One of the highlights of the trip was the windstorm on Thursday as we traversed the Haystack Mountain (3,040’) ridge. On this ridge we witnessed trees about to be uprooted from the ground due to the 50-mph winds. We saw tree limbs being blown around and feared that one might injure us. I expected to see Dorothy’s house and the wicked witch fly past us! Mt. Washington recorded the strongest wind gusts to date this year to give you an idea of how bad it was. Add to this showers and periodic bouts of heavy rain. Hypothermia was a concern and Jonny’s dog Katahdin was shivering so we had to keep moving. It was a wild day and something none of us had ever experienced before and care not to repeat anytime soon.
We ate quite well as none of us lost any weight except for Jonny one pound. Jonny stuck with freeze dried meals while Jon and I were more creative with spaghetti and  packaged meat, stovetop with chicken/gravy, and various Lipton noodle packages. We planned our meal rations perfectly since by the end of six days we had little food left.
Our last day on the Long Trail was quite adventurous. This was to be the hardest day of all-backpacking 13 miles including our highest peak, Jay Peak at 3,880’. We awoke at 6am at Jay Camp and got going around 7:45am. It was in the low 40’s when we started and windy the higher we climbed. Our ascent led us through birch groves. We found  cold temperatures had browned most ferns.

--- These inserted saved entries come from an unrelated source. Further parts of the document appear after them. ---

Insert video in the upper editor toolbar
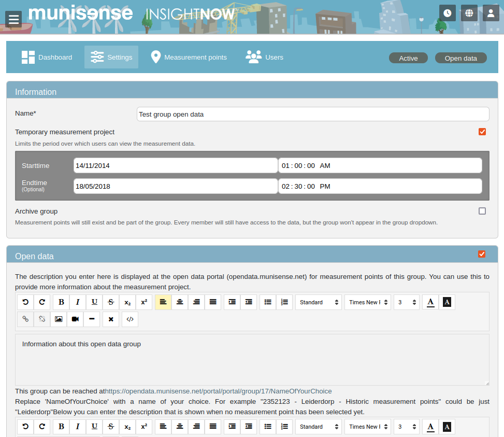Viewport: 504px width, 437px height. pos(75,319)
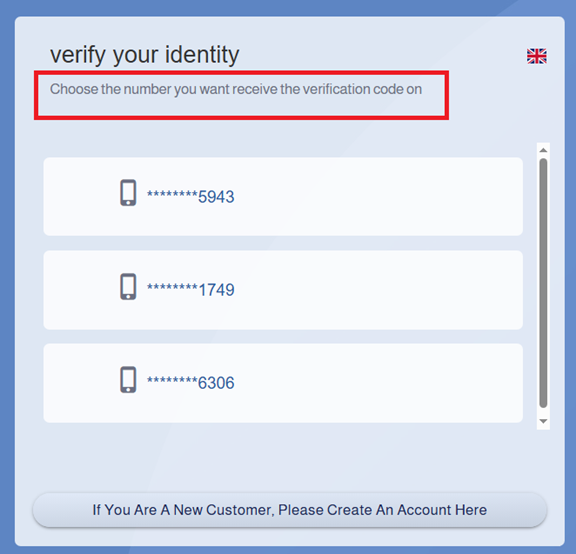Viewport: 576px width, 554px height.
Task: Change language via the UK flag icon
Action: 537,56
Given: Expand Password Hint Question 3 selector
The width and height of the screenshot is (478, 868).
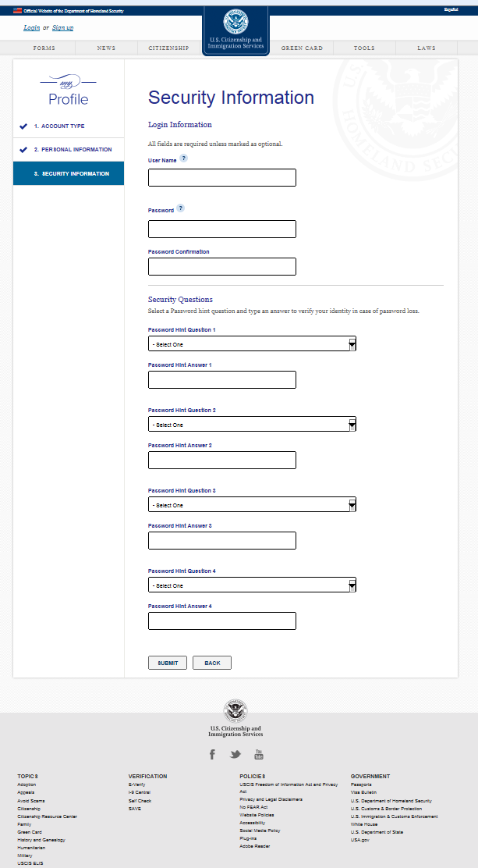Looking at the screenshot, I should point(252,505).
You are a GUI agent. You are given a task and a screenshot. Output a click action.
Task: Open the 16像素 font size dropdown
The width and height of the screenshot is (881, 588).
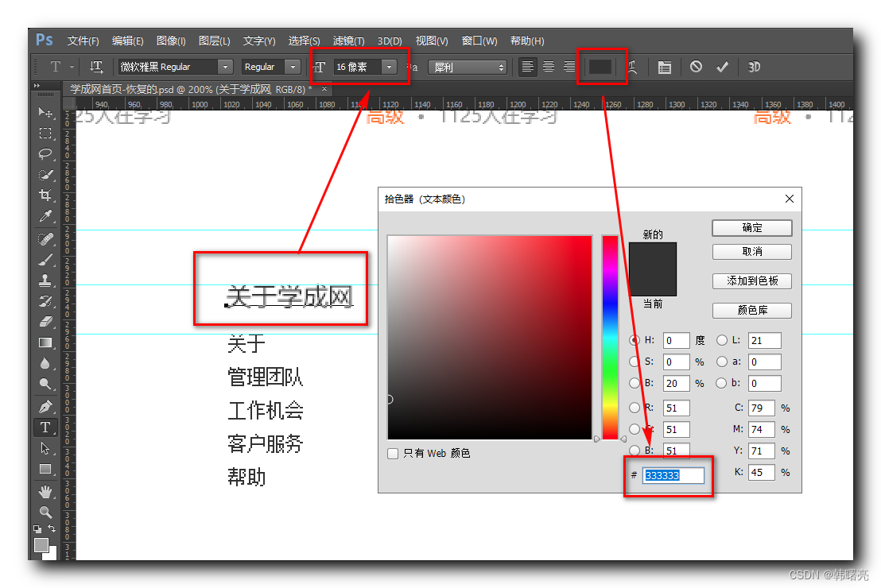(x=389, y=67)
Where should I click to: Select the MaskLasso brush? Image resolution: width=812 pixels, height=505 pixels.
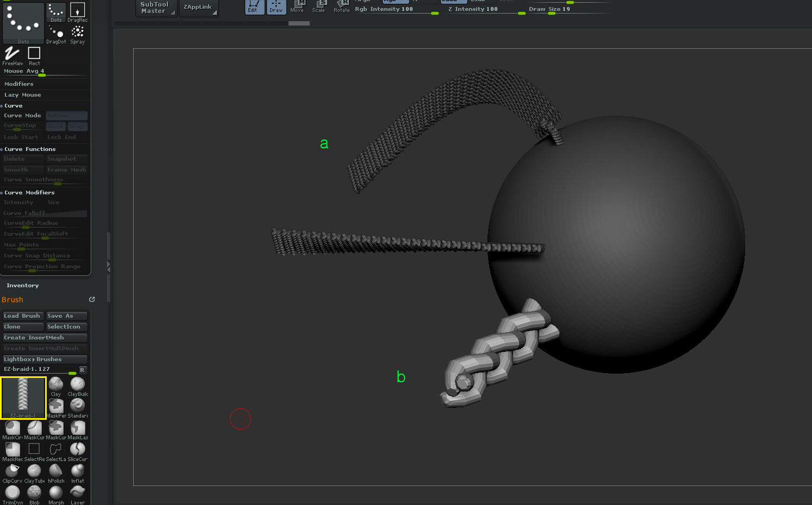coord(77,428)
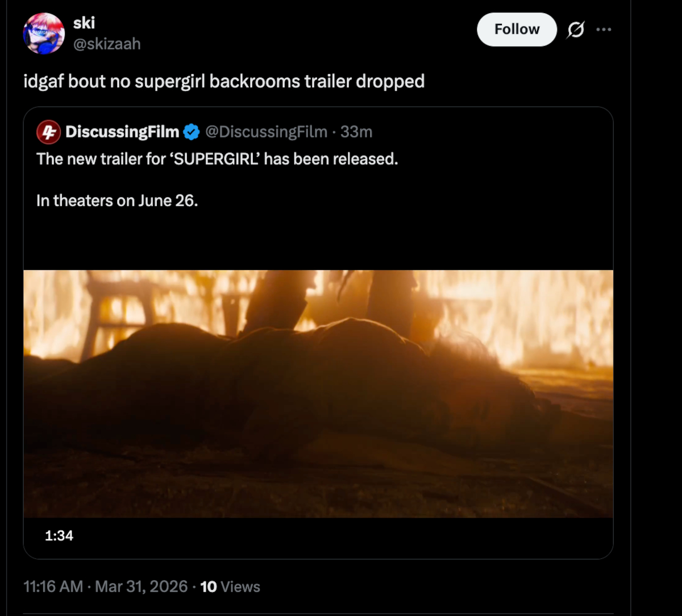
Task: Click the 1:34 video duration badge
Action: pyautogui.click(x=59, y=535)
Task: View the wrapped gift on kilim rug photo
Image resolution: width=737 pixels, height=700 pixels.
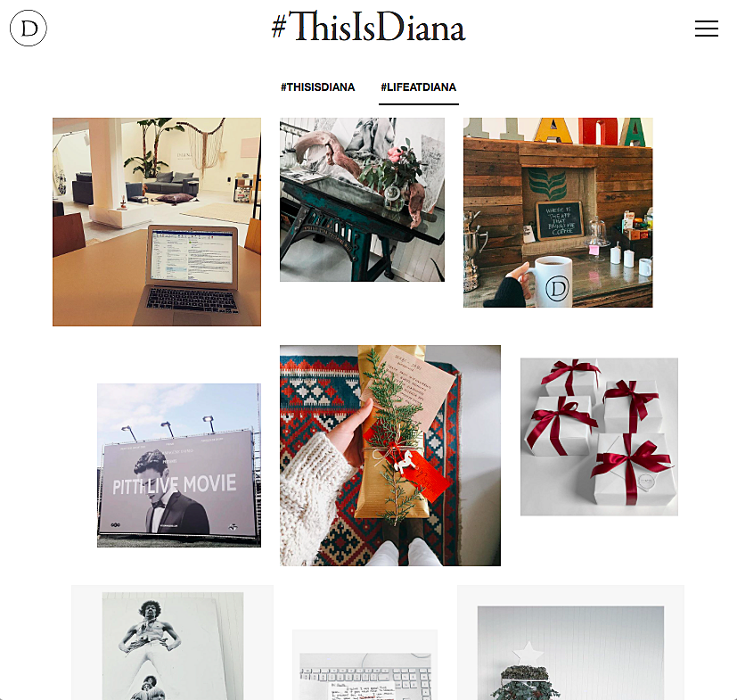Action: [x=390, y=456]
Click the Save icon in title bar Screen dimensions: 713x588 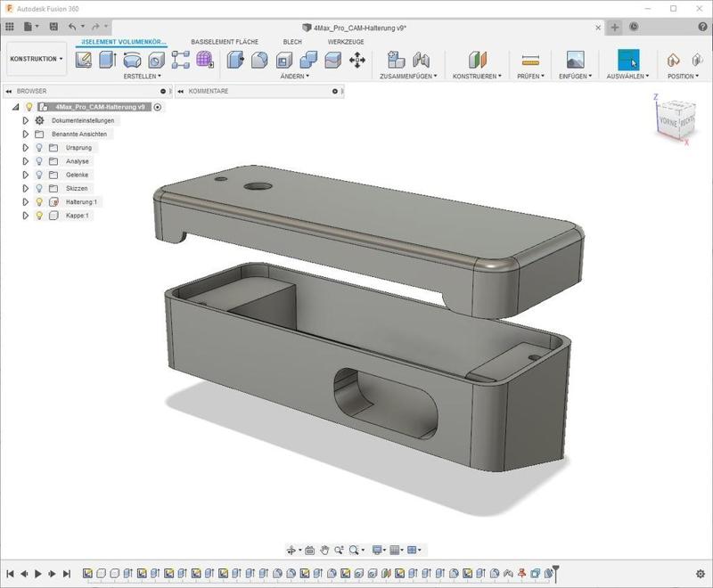click(x=53, y=27)
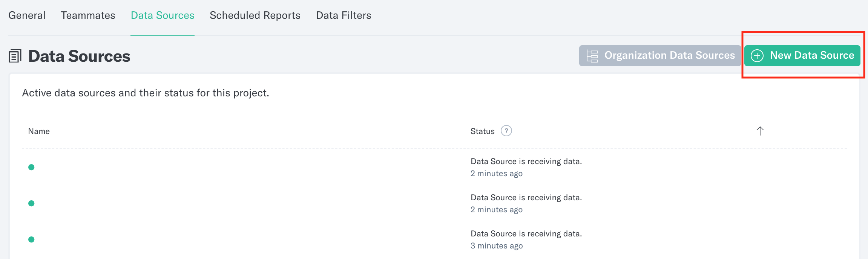Screen dimensions: 868x259
Task: Open Organization Data Sources
Action: pyautogui.click(x=659, y=55)
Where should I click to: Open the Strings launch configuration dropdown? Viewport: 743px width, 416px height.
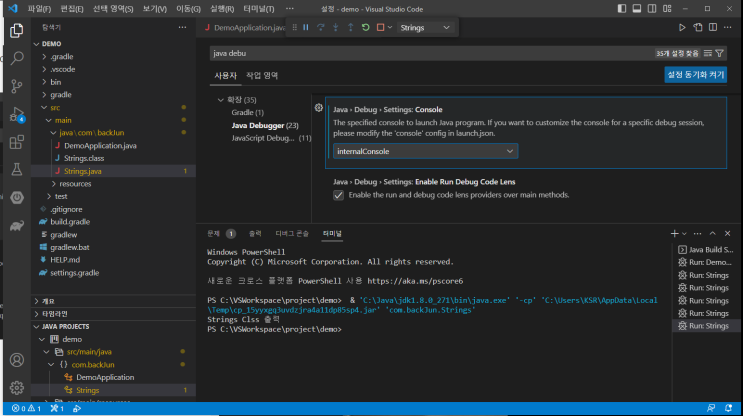click(x=426, y=28)
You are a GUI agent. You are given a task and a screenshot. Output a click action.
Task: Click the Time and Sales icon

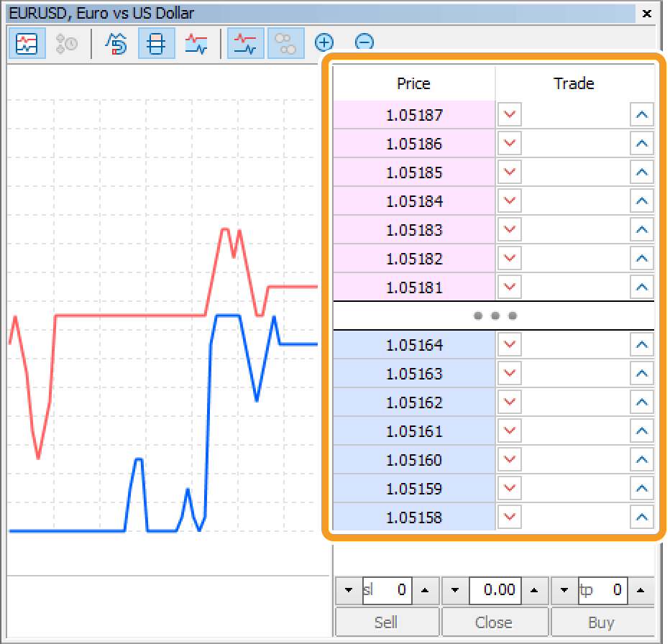67,44
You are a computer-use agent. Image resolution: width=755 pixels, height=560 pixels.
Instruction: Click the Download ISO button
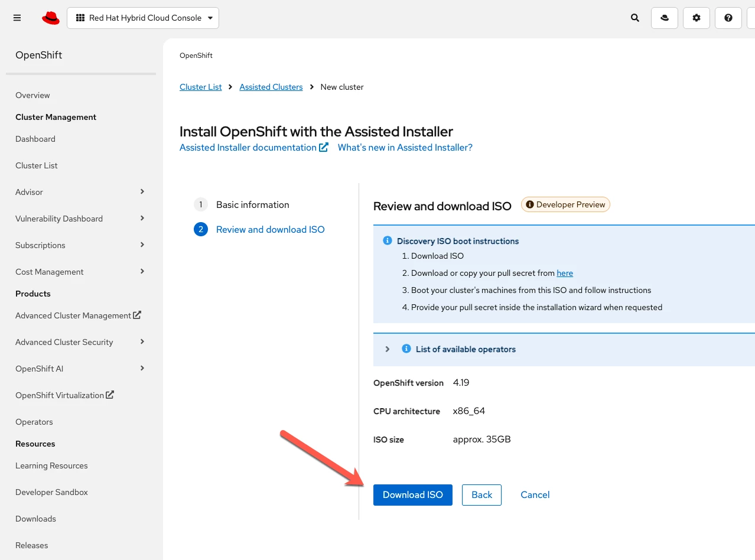click(x=412, y=495)
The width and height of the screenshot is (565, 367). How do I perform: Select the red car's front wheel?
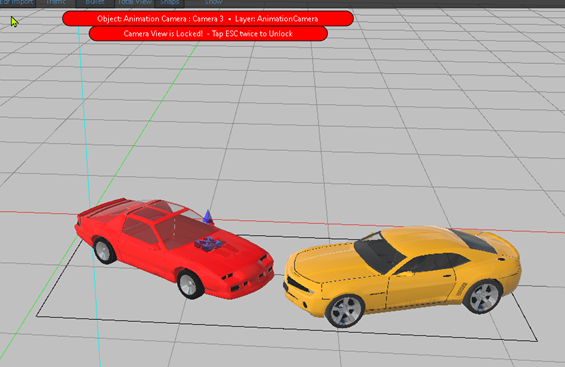[x=190, y=285]

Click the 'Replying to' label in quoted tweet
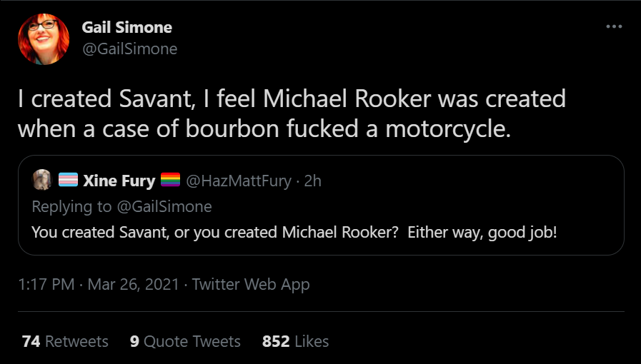71,207
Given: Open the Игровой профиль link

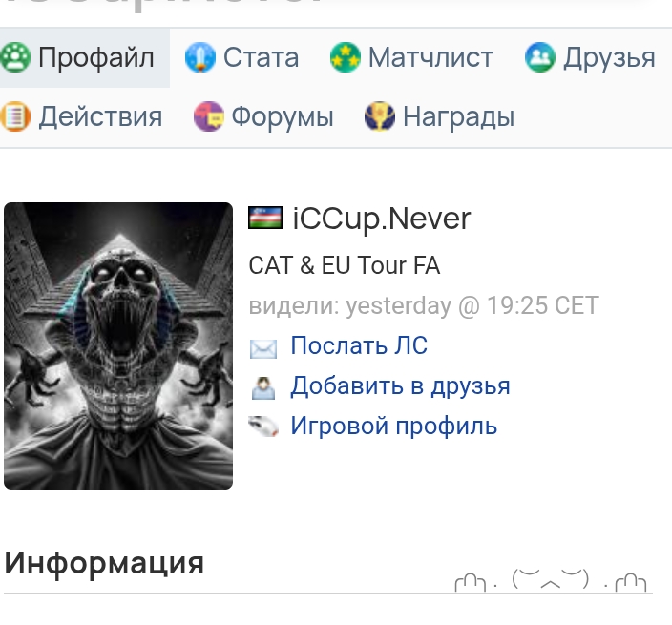Looking at the screenshot, I should [x=394, y=426].
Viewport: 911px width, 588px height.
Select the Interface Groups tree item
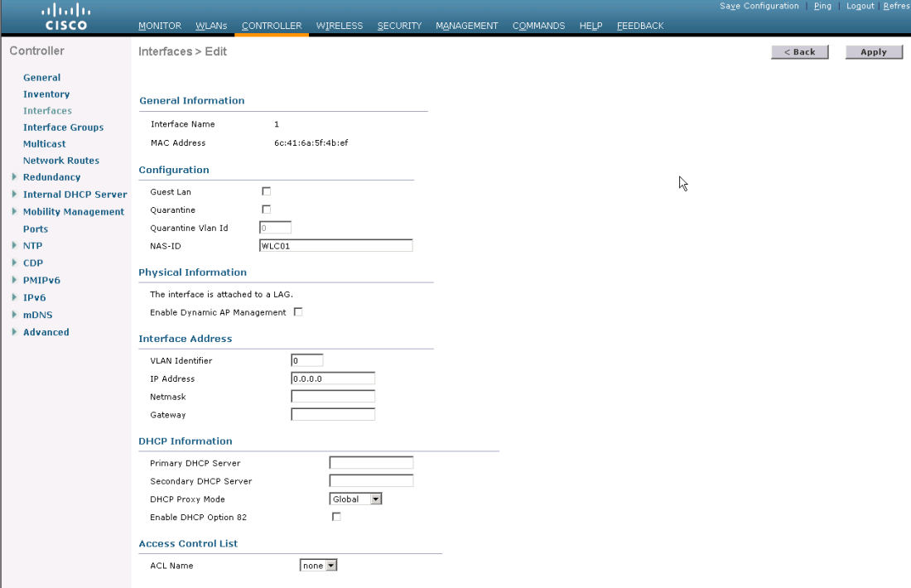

Throughout the day we found the trail littered with fallen trees and broken branches from Thursday’s storm. We then paralleled a ski trail and hiked over steep ledges. When we emerged on the ski trail we found ourselves in fog with all the trees covered with rime ice. It was windy and cold so we put on our Gore-Tex jackets over our fleece, put on our gloves and hats, and covered our heads with the jacket hood. We found ourselves in a forbidden landscape and decided not to spend much time on the summit. I was reminded that winter is knocking on our door.
Katahdin was always ahead with Jonny in tow. We then descended and took a break at the Laura Woodward shelter where it was warmer. We then ascended Doll Peak (3,409’) and still felt strong with fresh legs. The fog began to lift and we felt the warmth of the sun again.
On the ridge we encountered the famous Long Trail mud. Mud was one thing that Jon and I found consistent on the high ridges of the Long Trail. No matter how much you try to bypass these muddy areas, at one time or another, all of us went in ankle deep into them during the day. The book time from Laura Woodward to the Shooting Star shelter was 2 ¾ hours however the rough terrain slowed us down and it took us 3 ¼ hours without ever taking a break! We were relieved when we finally reached our lunch spot. We hung out on warm rocks near the shelter situated on a rocky pine grove.
It was 3pm and we still had 4.4 miles to the Canadian border on top of another 1.3 miles to our car. And we had two more mountains to climb Burnt Mtn. (2,608’) and Carleton Mtn. (2,670’). As we approached the Canadian border, I felt proud what Jon and I accomplished as a gay couple. Emotions ran through me. We have experienced quite a lot on the Long Trail over the past four years. We used our two week vacations the last three years to complete this project along with a couple of weekend jaunts.
We came full circle with this ending! Jon and I first began backpacking the Long Trail on the Vermont-Massachusetts border with our headlamps on a Friday night four years ago and here we were finishing at sunset as darkness surrounded us. We observed that golden glow that sunsets provide over the mountain landscape.
We kissed each other at the boundary marker and posed for a few photos. I licked this phallic symbol when I first completed the Long Trail in 1991 (this was my second time) and felt that it would be only appropriate for Jon and I to lick it together. This "footpath in the wilderness" over the last four years has helped us learn more about each other by sharing the Long Trail’s hardship, joy and beauty. On our way to Canada, we backpacked rugged 4,000-footers, passed by pristine ponds, enjoyed alpine sedges, appreciated the hardwood forests canopy, and listened to swift streams. It was steep in places, muddy in others, and rugged in most.
The Long Trail provided some real tough moments and these also became the most rewarding. It's a journey that Jon and I will fall back on as our relationship continues to grow in the years ahead. You can find photos at the GayOutdoors Photo Gallery.
Special thanks to Jonny Rosenfield and Katahdin for accompanying us on this last leg. If it wasn’t for him, the photos of Jon and I could not have been taken especially at the end. We enjoyed Jonny’s humor, enthusiasm and keen sense of observation during our last leg. We enjoyed Katahdin's company and felt proud that she began to accept Jon and I into her tribe after a couple of days-while always in the lead, she would show her concern by looking back behind Jonny to make sure we were fine.